To me and many others one of the great paradoxes of business is the common sight of three restaurants on a block that are empty or nearly empty and a fourth one that has a line out the door. This disparity can go on for years.
The obvious question many people ask is 'why don't the empty restaurants copy some of the things the full one does?'
To understand my explanation you need to know two things. First this happens only in the trade form of commerce (individual restaurants are in the trade category). Commerce includes two other forms: industrial and clientric. Industrial commerce is driven by forces aiming for the lowest costs (think a chain restaurant). Clientric commerce is driven by the desire for a lifetime relations with the client (think personal chef).
In the trade form of commerce, individual restaurants, there is only one criteria: each sale is final and the mark-up must include enough money to keep the trader in business. Traders already know that their business works. Their mark-up on food costs are 5 to 1. If they own the building or have a very long term cheap lease, have their family in the kitchen or doing all the work, they see all of that mark-up as being good business (maybe they even wash and iron their table clothes if they have any). So 50 customers a week at $15 per customer average (minus food cost) is $600 gross margin per week. Unless, there is a profitable demand for their space, as long as they pay little or no taxes...they continue doing what they are doing for the $600 a week.
The second
reason they don't change is equally common and complimentary to the
main reason: there is a non-business reason to stay open.
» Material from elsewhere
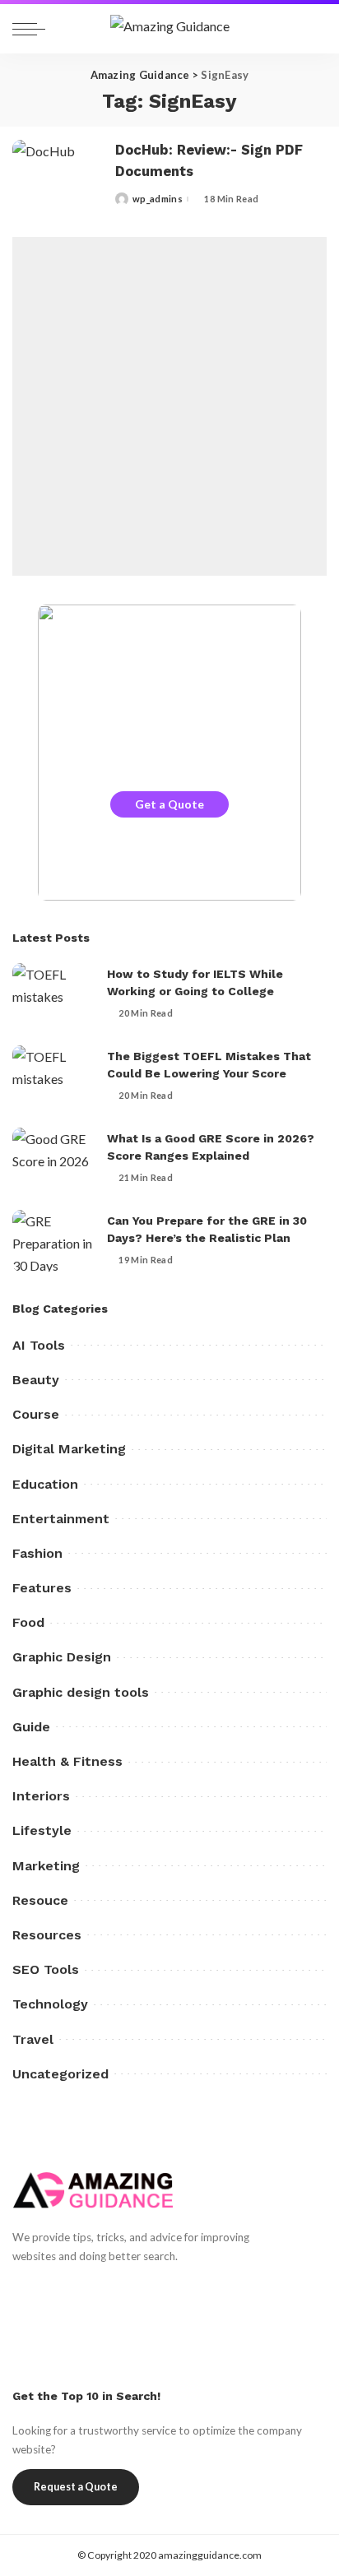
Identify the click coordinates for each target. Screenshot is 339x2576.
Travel (32, 2039)
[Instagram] (107, 2287)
Examples:
the business is a cover for money laundering (restaurants have plenty
of reason to take cash and the IRS doesn't know how many customers came
in), drug dealing, a spouse-cousin-son-in-law needs a respectable job,
the owner is too old to change, the business is the center piece in a
family legal battle or the jobs are good cover for immigration related
issues.
That is why you can have three nearly empty restaurants and one bursting at the seams.